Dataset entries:
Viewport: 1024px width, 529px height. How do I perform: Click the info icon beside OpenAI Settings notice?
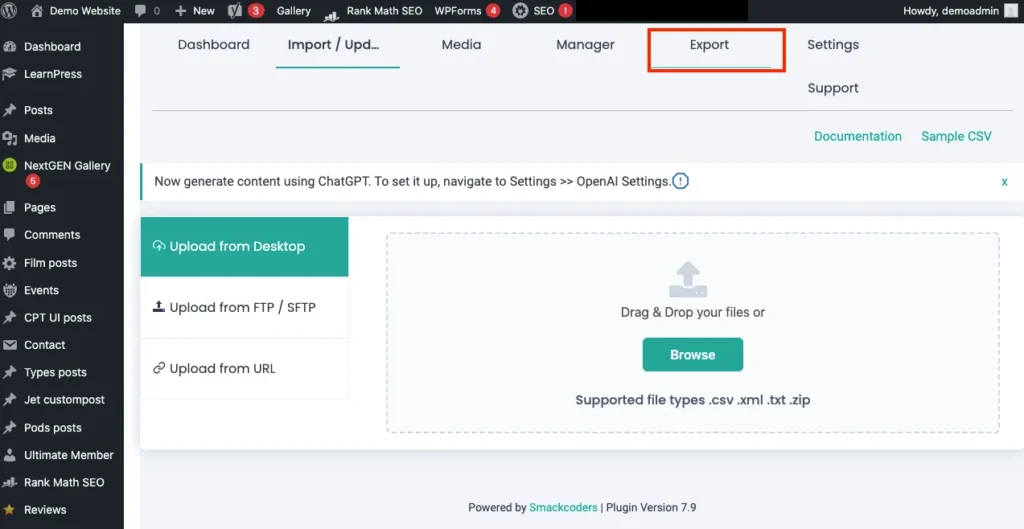tap(680, 181)
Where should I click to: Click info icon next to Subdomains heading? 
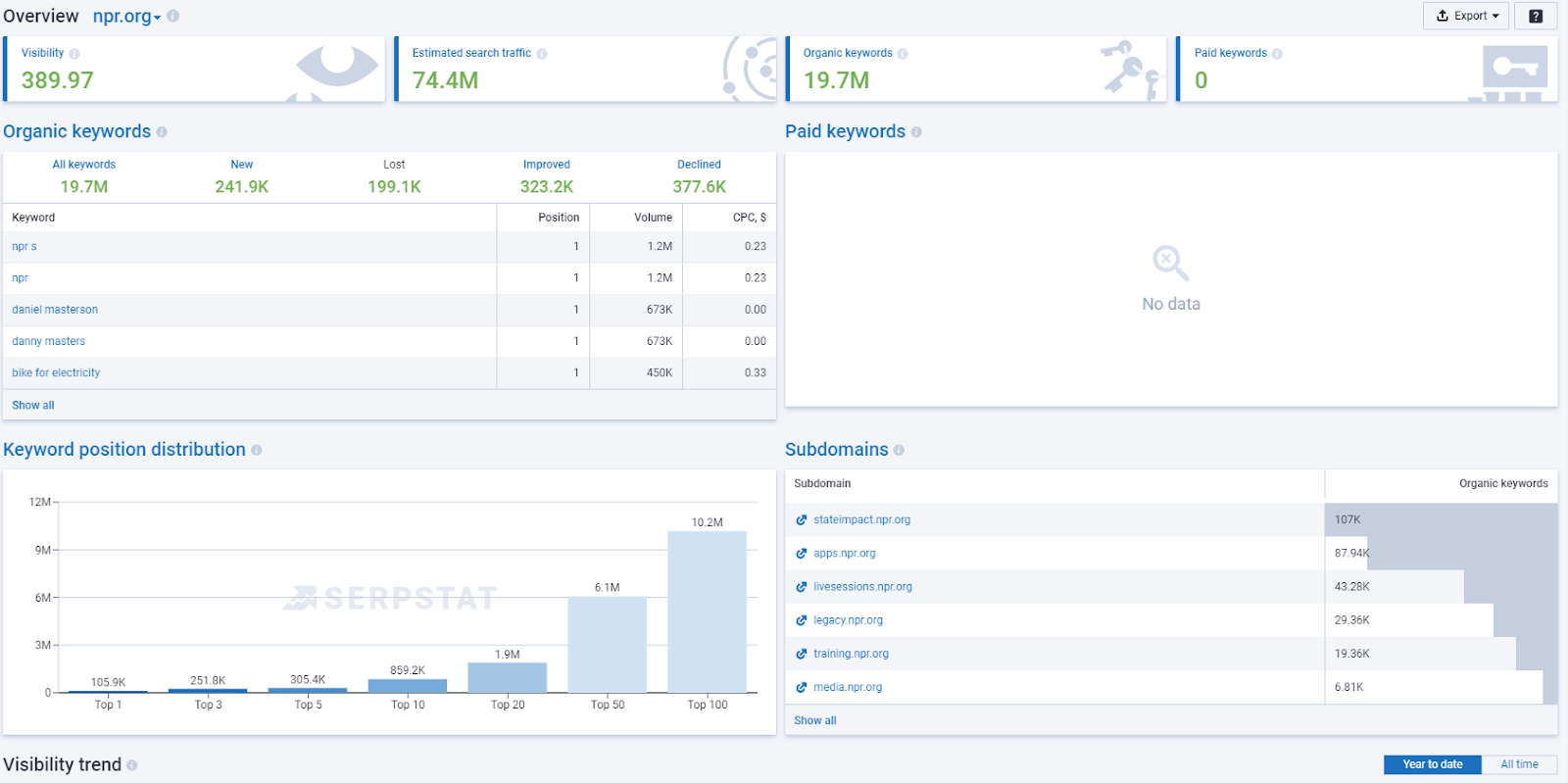[x=899, y=450]
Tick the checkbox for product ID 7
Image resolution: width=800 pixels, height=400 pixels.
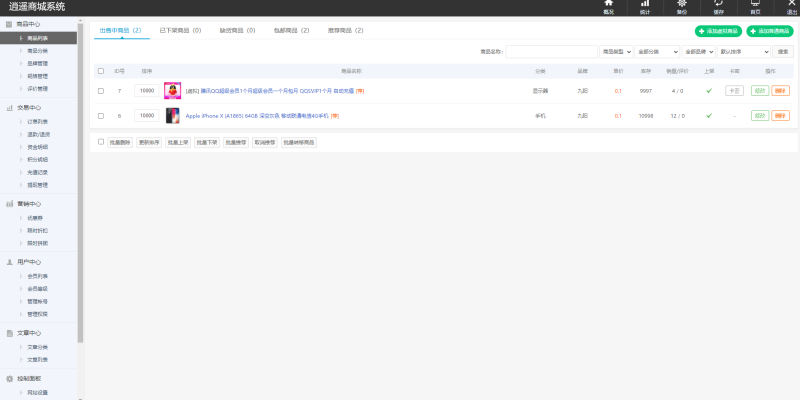[x=101, y=91]
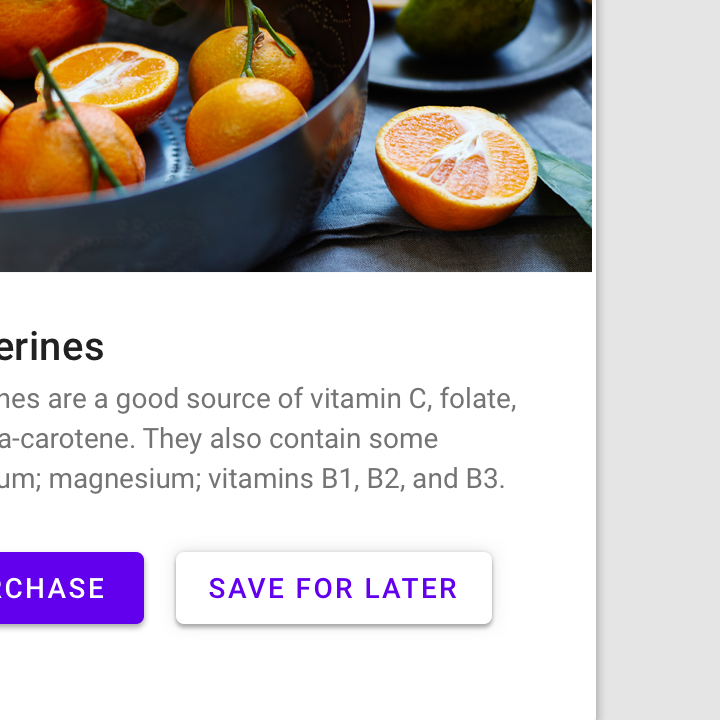This screenshot has width=720, height=720.
Task: Click the green fruit on the dark plate
Action: click(464, 21)
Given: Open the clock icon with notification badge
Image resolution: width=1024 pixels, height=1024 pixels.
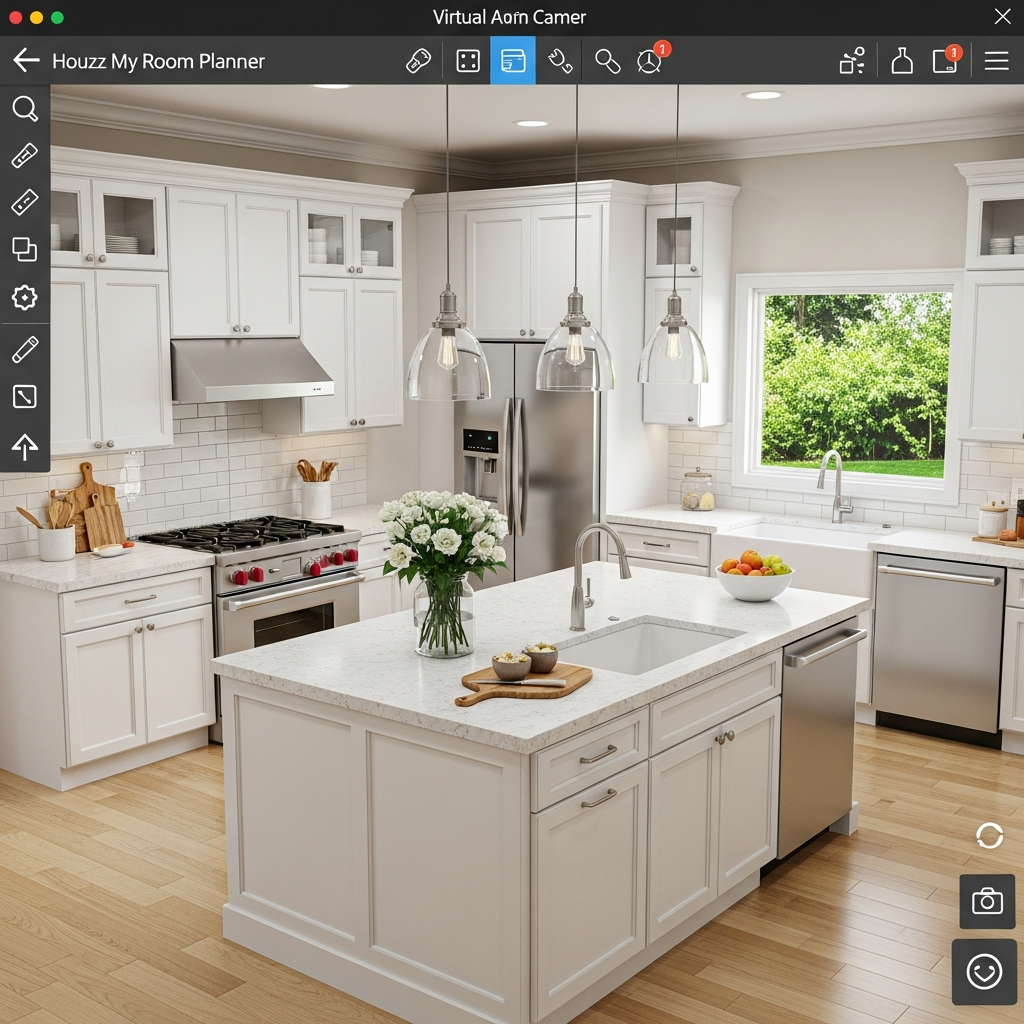Looking at the screenshot, I should 650,61.
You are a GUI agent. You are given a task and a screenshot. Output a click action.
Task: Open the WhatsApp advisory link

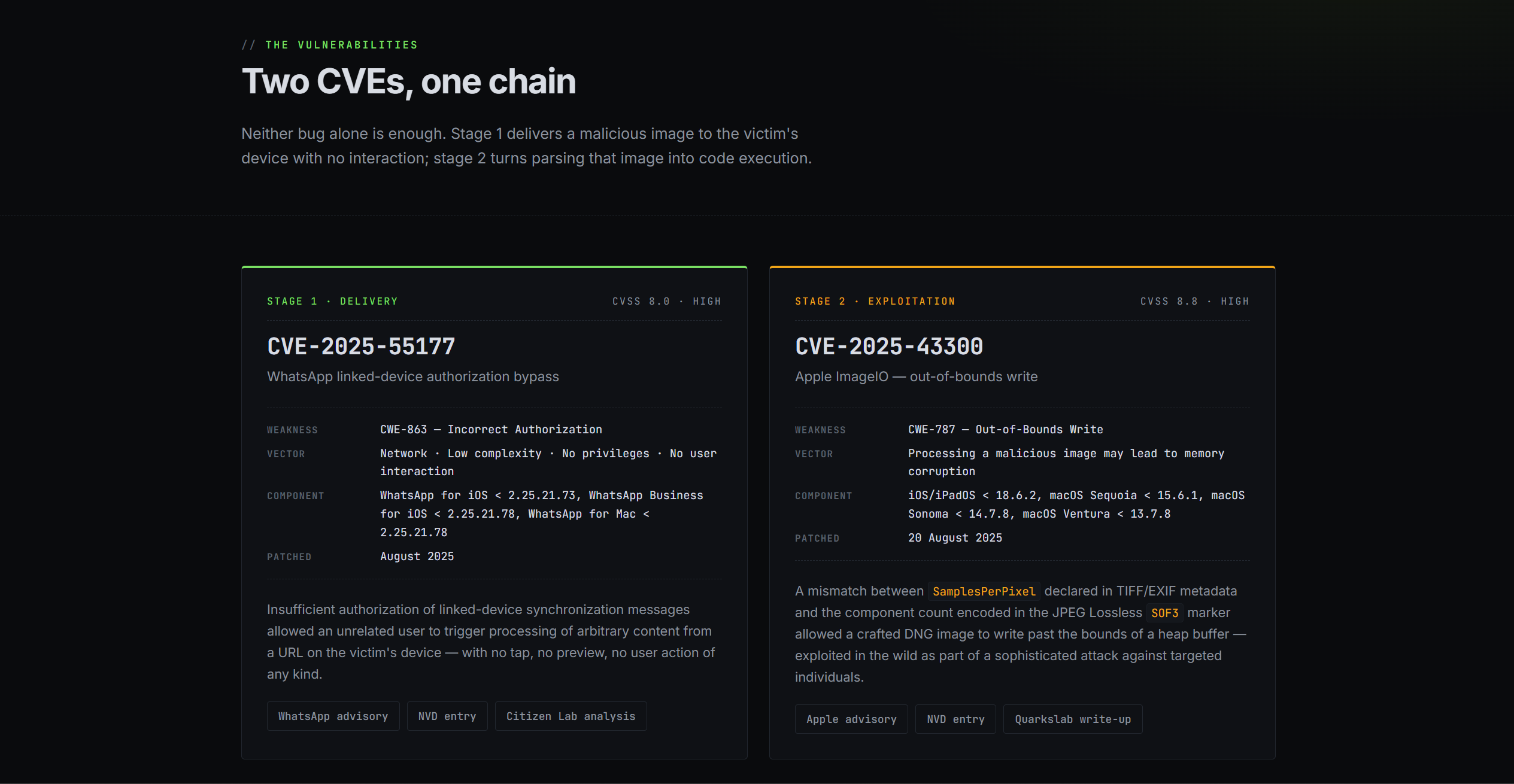pyautogui.click(x=333, y=716)
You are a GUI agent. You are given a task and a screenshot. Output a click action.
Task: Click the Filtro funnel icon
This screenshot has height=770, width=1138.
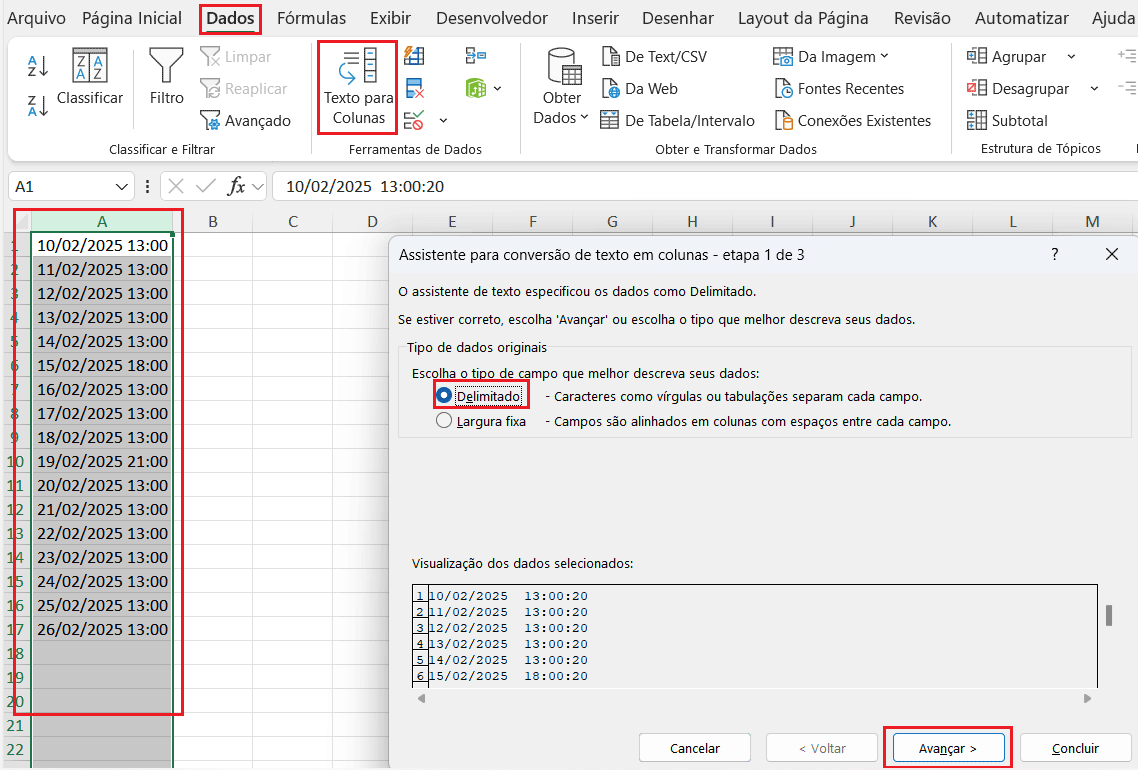click(x=166, y=66)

# Exercise description:
Print the records above verbatim, minus any pictures.

# Solution for this problem:
Viewport: 1024px width, 529px height. How do I perform: Click the info icon beside OpenAI Settings notice?
tap(680, 181)
Where should I click to: Click info icon next to Subdomains heading? 
[x=899, y=450]
Tick the checkbox for product ID 7
Image resolution: width=800 pixels, height=400 pixels.
[x=101, y=91]
This screenshot has width=720, height=720.
Task: Click the green fruit on the dark plate
Action: click(464, 21)
Given: Open the clock icon with notification badge
Image resolution: width=1024 pixels, height=1024 pixels.
Looking at the screenshot, I should 650,61.
You are a GUI agent. You are given a task and a screenshot. Output a click action.
Task: Open the WhatsApp advisory link

pyautogui.click(x=333, y=716)
You are a GUI agent. You are given a task and a screenshot. Output a click action.
Task: Click the Filtro funnel icon
This screenshot has height=770, width=1138.
click(x=166, y=66)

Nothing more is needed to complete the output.